Он как-то на вокзале своего увидел из секты, так потом два дня из дому боялся выйти. Они страшные люди.
— Не понимаю, как эта дикость еще живет в России! Свет, ты за Дашеньку не беспокойся, она мне будет как родная, я ее не обижу. Я разговаривала с Сережей, он не против ее удочерить. Ей у нас хорошо будет.
— Ох, Маринка, как я хочу увидеть свою доченьку, прижать к себе мою кровинушку. Какая тяжелая у меня судьба! Я хотела умереть, но теперь, когда я поняла это, я так хочу жить. Как мне страшно. Я не верила ни в Бога, ни в черта, а все это есть. Я сделала столько подлостей в жизни! Скажи мне, зачем я жила?
— Перестань, Свет. Ты дала жизнь Дашеньке.
— И сделала ее сиротой. Маринка, ты расскажешь ей про меня что-нибудь хорошее, когда она вырастет и совсем забудет меня? Ну, хоть что-нибудь? Я ведь и матерью была никчемной. Но я не знала, как надо любить детей, меня никогда не любили.
— Света, меня тоже не любили, — сказала тихо Маринка. — Нельзя научить любить или не любить. Человек сам решает, какой он будет: добрый или злой, честный или нет. Этому никто нас не учит, этому мы учимся сами у жизни.
— Марин, ты ведьма, значит, ты можешь вылечить меня, я так хочу жить.
— Нет, Света, тут я бессильна, я не Бог. А знаешь, Бог тоже жизнь не отнимает, он ее всегда только дает. Не бойся, нет ни рая, ни ада. Тебе придется вновь прийти на эту землю, чтобы решить те задачи, которые ты не решила.
— Какие задачи, что я должна была решить?
— Надо было полюбить и признать Бога: стать честной, доброй. Все, что ты не решила, будет решать Дашенька.
— Это значит, у нее будет тяжелая судьба, как у меня?
— Нет, не обязательно. Просто задачи твои перед ней встанут, например, такие как прелюбодействие, ложь. Мы с Сережей постараемся, чтобы она поняла это как можно раньше. Скоро я отвезу ее в деревню к Машеньке, пусть привыкают жить вместе. Там баба Алла, она вложит в детскую головку правильные мысли. Я обещаю тебе, что мы с Сережей будем любить ее, как свою дочь. Ты мне веришь?

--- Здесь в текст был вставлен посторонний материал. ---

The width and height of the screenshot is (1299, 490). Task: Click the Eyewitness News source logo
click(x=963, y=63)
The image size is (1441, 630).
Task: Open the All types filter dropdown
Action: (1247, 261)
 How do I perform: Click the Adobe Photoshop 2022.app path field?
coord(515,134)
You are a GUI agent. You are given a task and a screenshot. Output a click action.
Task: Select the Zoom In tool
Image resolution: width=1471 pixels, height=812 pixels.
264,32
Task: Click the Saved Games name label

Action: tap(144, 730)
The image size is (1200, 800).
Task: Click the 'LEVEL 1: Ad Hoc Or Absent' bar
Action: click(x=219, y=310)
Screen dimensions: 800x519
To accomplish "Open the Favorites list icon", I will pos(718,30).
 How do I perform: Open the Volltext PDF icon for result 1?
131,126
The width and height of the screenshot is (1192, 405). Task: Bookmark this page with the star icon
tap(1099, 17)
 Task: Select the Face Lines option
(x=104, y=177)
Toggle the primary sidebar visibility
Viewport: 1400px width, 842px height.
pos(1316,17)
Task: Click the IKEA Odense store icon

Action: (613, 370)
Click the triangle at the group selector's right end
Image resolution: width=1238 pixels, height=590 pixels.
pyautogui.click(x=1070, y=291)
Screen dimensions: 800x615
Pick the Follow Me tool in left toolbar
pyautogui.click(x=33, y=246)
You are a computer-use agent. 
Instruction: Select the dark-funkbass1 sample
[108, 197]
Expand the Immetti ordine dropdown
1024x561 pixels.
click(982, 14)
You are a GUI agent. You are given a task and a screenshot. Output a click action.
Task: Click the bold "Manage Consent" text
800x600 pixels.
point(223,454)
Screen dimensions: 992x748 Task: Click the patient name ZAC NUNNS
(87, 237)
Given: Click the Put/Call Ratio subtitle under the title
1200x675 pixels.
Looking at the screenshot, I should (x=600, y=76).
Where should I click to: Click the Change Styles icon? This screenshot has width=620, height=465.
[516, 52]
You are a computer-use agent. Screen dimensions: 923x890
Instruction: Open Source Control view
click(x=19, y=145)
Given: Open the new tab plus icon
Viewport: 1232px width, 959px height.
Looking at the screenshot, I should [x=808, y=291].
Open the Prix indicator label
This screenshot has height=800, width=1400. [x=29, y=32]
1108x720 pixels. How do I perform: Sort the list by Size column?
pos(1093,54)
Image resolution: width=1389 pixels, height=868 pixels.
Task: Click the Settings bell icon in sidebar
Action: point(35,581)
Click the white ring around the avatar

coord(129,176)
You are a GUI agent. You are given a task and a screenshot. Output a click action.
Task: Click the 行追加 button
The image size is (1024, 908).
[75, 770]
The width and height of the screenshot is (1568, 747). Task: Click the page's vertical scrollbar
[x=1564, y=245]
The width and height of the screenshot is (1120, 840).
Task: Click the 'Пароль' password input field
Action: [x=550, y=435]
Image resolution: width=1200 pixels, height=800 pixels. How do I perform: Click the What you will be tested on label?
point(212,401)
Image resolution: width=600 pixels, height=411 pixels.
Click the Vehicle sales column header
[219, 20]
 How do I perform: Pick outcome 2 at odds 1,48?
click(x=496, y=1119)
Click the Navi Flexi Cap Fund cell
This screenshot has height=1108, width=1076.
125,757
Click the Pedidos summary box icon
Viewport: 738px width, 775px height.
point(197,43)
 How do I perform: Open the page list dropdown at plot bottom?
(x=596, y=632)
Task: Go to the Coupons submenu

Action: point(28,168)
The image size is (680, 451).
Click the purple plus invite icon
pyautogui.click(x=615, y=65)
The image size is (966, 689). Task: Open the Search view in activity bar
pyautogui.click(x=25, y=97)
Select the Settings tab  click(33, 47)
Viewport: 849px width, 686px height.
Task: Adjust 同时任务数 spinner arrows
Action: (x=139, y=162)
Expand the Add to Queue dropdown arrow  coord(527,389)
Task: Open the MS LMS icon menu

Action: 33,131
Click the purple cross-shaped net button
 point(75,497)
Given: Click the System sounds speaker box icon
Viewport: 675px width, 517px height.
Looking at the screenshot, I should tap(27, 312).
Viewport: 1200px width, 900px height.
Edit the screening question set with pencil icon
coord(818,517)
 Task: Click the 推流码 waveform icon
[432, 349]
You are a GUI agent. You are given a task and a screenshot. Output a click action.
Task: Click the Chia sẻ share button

— Конечно, верю, я знаю тебя. Я всегда завидовала тому, как ты относишься к жизни. Помнишь, я так радовалась, что ты страдаешь? Мне хотелось, чтобы ты, такая святая — упала. Я ликовала, когда ты шла со мною к Димочке. Всю свою жизнь я завидовала тебе и ненавидела. Как ты можешь простить все это? Да еще взять Дашку к себе?
— Я просто научилась прощать. Не сразу, конечно, у меня это получилось, но все-таки я к этому пришла.
— Знаешь, я сейчас себя хорошо чувствую, только вот температура держится высокая, и устала я очень. Мне тяжело говорить с тобой, и я больше не вижу даже твой силуэт. Но может быть, это все пройдет?
— Света, будем надеяться на лучшее. Я сейчас уйду. Мне надо Дашеньку из садика забрать, уже пять часов. Пока доеду, будет шесть. Знаешь, как дети расстраиваются, когда их последними забирают?
— Прощай, подруга, я чувствую, что мы больше не свидимся, не поминай меня лихом, прости за все, и спасибо — за маму, за Дашеньку. Сереже тоже спасибо передай.
Света устало закрыла оставшийся глаз, который все равно уже ничего не видел. Маринка тихонько вышла из палаты. В коридоре на диванчике сидел Фима. Он бросился к Маринке:
— Ну, что!? Как она!? Меня не пускают к ней.
— Она умирает, Фима.
— Как умирает!? Ведь все же было хорошо? Я вчера был у нее, она была очень веселой после встречи с тобой. Мы мечтали об операции. Что произошло?
— Не знаю. Говорят, начался сепсис. Отчего так бывает, никто не знает. Все думали, что дело пошло на поправку. Мне сказали, что к вечеру она умрет. Надо маме ее сообщить.